Instructions for the task:
Write out each line below exactly as it appears.

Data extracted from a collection
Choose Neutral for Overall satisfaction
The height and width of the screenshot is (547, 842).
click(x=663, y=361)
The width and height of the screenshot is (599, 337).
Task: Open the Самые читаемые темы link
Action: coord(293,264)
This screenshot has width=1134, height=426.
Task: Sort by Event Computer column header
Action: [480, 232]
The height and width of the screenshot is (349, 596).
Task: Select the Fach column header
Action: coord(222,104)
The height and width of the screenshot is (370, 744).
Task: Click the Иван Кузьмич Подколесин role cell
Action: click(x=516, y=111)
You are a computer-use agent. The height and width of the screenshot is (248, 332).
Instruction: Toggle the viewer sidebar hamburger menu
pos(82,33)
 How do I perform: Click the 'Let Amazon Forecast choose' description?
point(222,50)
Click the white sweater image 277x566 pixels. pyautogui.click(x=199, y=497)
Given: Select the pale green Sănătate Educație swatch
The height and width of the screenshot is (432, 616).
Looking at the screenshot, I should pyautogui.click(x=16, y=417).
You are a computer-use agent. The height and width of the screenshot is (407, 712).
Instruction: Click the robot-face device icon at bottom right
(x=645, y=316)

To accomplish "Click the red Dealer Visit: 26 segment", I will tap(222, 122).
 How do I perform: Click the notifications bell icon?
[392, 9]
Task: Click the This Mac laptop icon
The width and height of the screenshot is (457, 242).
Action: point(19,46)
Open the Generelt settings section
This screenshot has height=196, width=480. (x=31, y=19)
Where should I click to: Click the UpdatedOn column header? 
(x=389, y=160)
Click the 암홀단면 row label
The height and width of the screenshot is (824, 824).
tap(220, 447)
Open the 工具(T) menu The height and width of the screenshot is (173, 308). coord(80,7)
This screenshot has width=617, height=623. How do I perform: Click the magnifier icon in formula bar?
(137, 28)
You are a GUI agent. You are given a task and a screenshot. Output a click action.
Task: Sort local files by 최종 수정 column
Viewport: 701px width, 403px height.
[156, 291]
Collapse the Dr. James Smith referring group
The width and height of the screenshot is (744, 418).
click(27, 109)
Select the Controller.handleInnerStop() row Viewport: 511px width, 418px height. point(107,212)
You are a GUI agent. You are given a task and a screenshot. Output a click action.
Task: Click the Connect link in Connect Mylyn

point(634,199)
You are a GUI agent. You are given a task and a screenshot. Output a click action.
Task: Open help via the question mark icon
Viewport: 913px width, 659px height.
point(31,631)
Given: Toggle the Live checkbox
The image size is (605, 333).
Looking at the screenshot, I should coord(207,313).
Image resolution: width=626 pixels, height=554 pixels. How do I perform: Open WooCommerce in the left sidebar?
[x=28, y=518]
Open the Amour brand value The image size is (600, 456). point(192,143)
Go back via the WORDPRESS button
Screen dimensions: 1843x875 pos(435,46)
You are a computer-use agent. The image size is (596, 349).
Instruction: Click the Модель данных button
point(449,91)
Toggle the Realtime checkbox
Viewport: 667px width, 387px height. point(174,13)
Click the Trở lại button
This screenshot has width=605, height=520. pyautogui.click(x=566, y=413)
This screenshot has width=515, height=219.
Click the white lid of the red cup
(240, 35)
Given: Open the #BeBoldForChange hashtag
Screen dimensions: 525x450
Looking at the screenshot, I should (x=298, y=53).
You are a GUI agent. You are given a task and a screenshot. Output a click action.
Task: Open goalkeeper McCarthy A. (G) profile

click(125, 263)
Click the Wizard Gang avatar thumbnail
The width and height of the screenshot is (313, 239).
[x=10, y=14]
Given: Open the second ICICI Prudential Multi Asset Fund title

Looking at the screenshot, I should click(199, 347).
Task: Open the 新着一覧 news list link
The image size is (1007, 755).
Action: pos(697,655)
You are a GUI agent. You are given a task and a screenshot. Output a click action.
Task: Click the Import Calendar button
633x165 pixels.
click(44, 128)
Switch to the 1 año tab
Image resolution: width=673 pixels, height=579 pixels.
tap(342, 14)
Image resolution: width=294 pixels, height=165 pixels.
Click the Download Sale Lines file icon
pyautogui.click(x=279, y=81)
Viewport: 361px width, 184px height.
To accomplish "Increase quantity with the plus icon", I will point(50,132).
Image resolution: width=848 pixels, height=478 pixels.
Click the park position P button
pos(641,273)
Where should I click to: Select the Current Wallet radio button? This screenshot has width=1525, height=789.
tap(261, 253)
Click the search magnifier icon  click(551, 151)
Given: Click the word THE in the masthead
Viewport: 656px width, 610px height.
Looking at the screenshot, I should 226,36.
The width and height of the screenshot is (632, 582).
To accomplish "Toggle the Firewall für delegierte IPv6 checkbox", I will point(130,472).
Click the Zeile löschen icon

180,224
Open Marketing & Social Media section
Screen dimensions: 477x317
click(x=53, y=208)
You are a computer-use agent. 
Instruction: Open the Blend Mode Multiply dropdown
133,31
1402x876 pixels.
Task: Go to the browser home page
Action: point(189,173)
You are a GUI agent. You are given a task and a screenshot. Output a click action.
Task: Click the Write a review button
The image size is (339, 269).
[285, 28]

Exercise solution:
Choose Neutral for Overall satisfaction
The height and width of the screenshot is (547, 842).
click(x=663, y=361)
The width and height of the screenshot is (599, 337).
Task: Open the Самые читаемые темы link
Action: coord(293,264)
This screenshot has width=1134, height=426.
Task: Sort by Event Computer column header
Action: [480, 232]
The height and width of the screenshot is (349, 596).
Task: Select the Fach column header
Action: coord(222,104)
The height and width of the screenshot is (370, 744).
Task: Click the Иван Кузьмич Подколесин role cell
Action: click(x=516, y=111)
You are a computer-use agent. The height and width of the screenshot is (248, 332).
Instruction: Toggle the viewer sidebar hamburger menu
pos(82,33)
 How do I perform: Click the 'Let Amazon Forecast choose' description?
point(222,50)
Click the white sweater image 277x566 pixels. pyautogui.click(x=199, y=497)
Given: Select the pale green Sănătate Educație swatch
The height and width of the screenshot is (432, 616).
Looking at the screenshot, I should pyautogui.click(x=16, y=417).
You are a computer-use agent. The height and width of the screenshot is (407, 712).
Instruction: Click the robot-face device icon at bottom right
(x=645, y=316)

To accomplish "Click the red Dealer Visit: 26 segment", I will tap(222, 122).
 How do I perform: Click the notifications bell icon?
[392, 9]
Task: Click the This Mac laptop icon
The width and height of the screenshot is (457, 242).
Action: point(19,46)
Open the Generelt settings section
This screenshot has height=196, width=480. (x=31, y=19)
Where should I click to: Click the UpdatedOn column header? 
(x=389, y=160)
Click the 암홀단면 row label
The height and width of the screenshot is (824, 824).
tap(220, 447)
Open the 工具(T) menu The height and width of the screenshot is (173, 308). coord(80,7)
This screenshot has width=617, height=623. How do I perform: Click the magnifier icon in formula bar?
(137, 28)
You are a GUI agent. You are given a task and a screenshot. Output a click action.
Task: Sort local files by 최종 수정 column
Viewport: 701px width, 403px height.
[156, 291]
Collapse the Dr. James Smith referring group
The width and height of the screenshot is (744, 418).
click(27, 109)
Select the Controller.handleInnerStop() row Viewport: 511px width, 418px height. point(107,212)
You are a GUI agent. You are given a task and a screenshot. Output a click action.
Task: Click the Connect link in Connect Mylyn

point(634,199)
You are a GUI agent. You are given a task and a screenshot. Output a click action.
Task: Open help via the question mark icon
Viewport: 913px width, 659px height.
point(31,631)
Given: Toggle the Live checkbox
The image size is (605, 333).
Looking at the screenshot, I should coord(207,313).
Image resolution: width=626 pixels, height=554 pixels. How do I perform: Open WooCommerce in the left sidebar?
[x=28, y=518]
Open the Amour brand value The image size is (600, 456). point(192,143)
Go back via the WORDPRESS button
Screen dimensions: 1843x875 pos(435,46)
You are a computer-use agent. The image size is (596, 349).
Instruction: Click the Модель данных button
point(449,91)
Toggle the Realtime checkbox
Viewport: 667px width, 387px height. point(174,13)
Click the Trở lại button
This screenshot has width=605, height=520. pyautogui.click(x=566, y=413)
This screenshot has width=515, height=219.
Click the white lid of the red cup
(240, 35)
Given: Open the #BeBoldForChange hashtag
Screen dimensions: 525x450
Looking at the screenshot, I should (x=298, y=53).
You are a GUI agent. You are given a task and a screenshot. Output a click action.
Task: Open goalkeeper McCarthy A. (G) profile

click(125, 263)
Click the Wizard Gang avatar thumbnail
The width and height of the screenshot is (313, 239).
[x=10, y=14]
Given: Open the second ICICI Prudential Multi Asset Fund title

Looking at the screenshot, I should click(199, 347).
Task: Open the 新着一覧 news list link
The image size is (1007, 755).
Action: pos(697,655)
You are a GUI agent. You are given a task and a screenshot. Output a click action.
Task: Click the Import Calendar button
633x165 pixels.
click(44, 128)
Switch to the 1 año tab
Image resolution: width=673 pixels, height=579 pixels.
tap(342, 14)
Image resolution: width=294 pixels, height=165 pixels.
Click the Download Sale Lines file icon
pyautogui.click(x=279, y=81)
Viewport: 361px width, 184px height.
To accomplish "Increase quantity with the plus icon", I will point(50,132).
Image resolution: width=848 pixels, height=478 pixels.
Click the park position P button
pos(641,273)
Where should I click to: Select the Current Wallet radio button? This screenshot has width=1525, height=789.
tap(261, 253)
Click the search magnifier icon  click(551, 151)
Given: Click the word THE in the masthead
Viewport: 656px width, 610px height.
Looking at the screenshot, I should 226,36.
The width and height of the screenshot is (632, 582).
To accomplish "Toggle the Firewall für delegierte IPv6 checkbox", I will point(130,472).
Click the Zeile löschen icon

180,224
Open Marketing & Social Media section
Screen dimensions: 477x317
click(x=53, y=208)
You are a computer-use agent. 
Instruction: Open the Blend Mode Multiply dropdown
133,31
1402x876 pixels.
Task: Go to the browser home page
Action: point(189,173)
You are a GUI agent. You are given a task and a screenshot. Output a click action.
Task: Click the Write a review button
The image size is (339, 269).
[285, 28]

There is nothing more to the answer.